== Problem ==
Reproduce the entries in full and exactly. Pictures stay out.

Dataset items
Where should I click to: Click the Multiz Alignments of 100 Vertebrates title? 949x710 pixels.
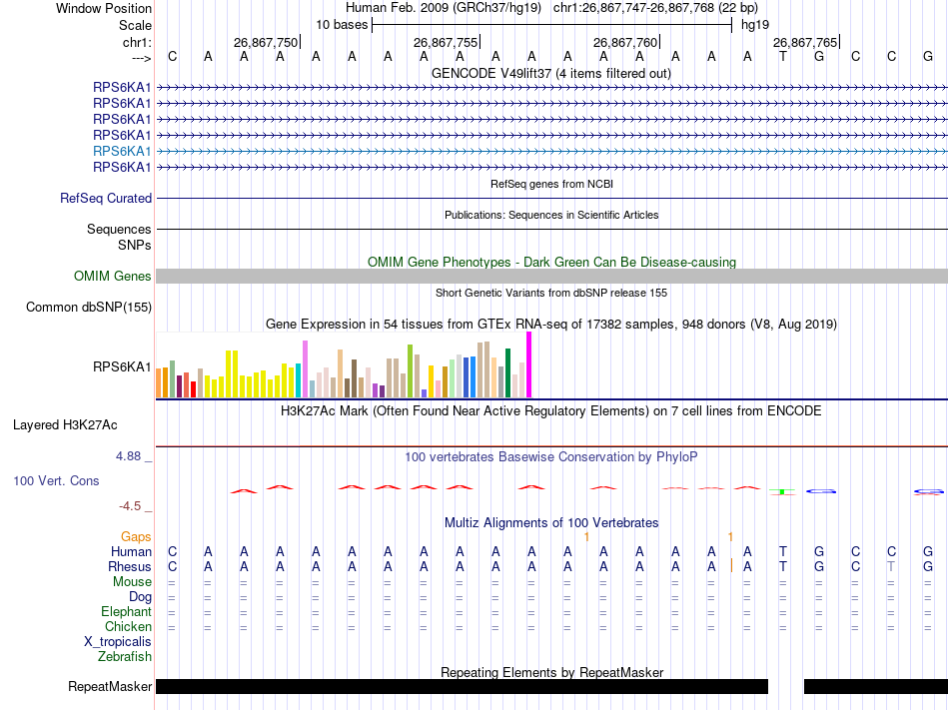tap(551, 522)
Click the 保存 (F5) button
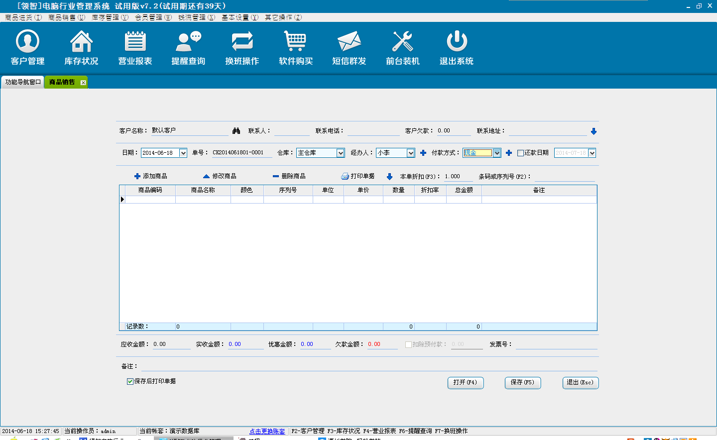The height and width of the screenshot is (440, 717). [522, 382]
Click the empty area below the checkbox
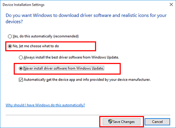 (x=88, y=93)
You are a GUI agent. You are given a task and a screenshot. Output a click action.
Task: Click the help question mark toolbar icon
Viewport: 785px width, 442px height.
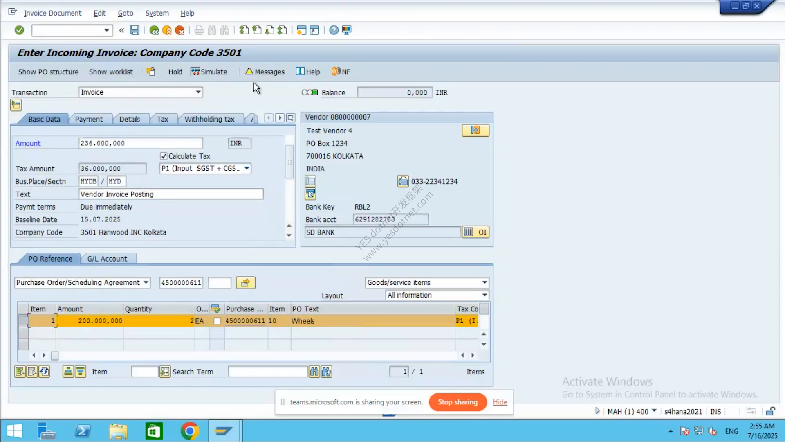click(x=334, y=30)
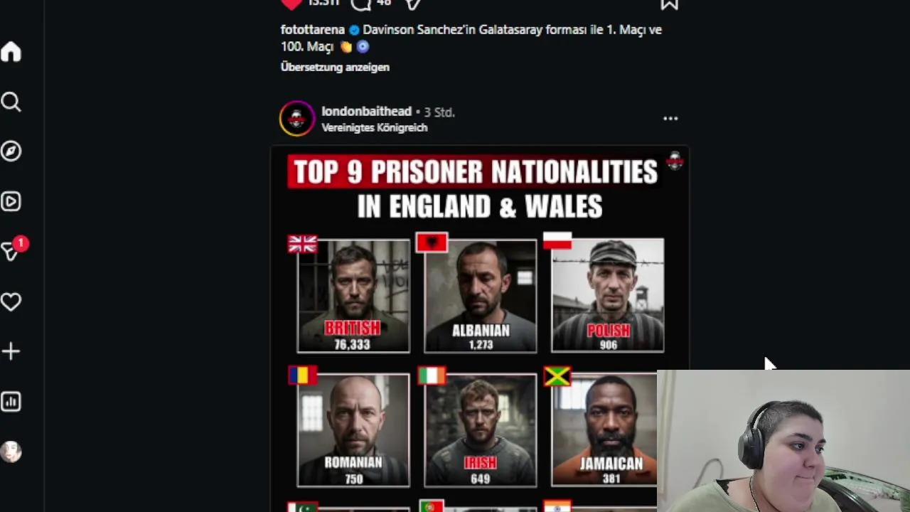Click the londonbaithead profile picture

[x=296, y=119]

== Task solution ==
Where should I click to: Click the Multiz Alignments of 100 Vertebrates title? 949x710 pixels.
tap(551, 522)
Click the 保存 (F5) button
The height and width of the screenshot is (440, 717). [522, 382]
Click the empty area below the checkbox
 (x=88, y=93)
You are a GUI agent. You are given a task and a screenshot. Output a click action.
Task: Click the help question mark toolbar icon
Viewport: 785px width, 442px height.
click(x=334, y=30)
Click the londonbaithead profile picture

[x=296, y=119]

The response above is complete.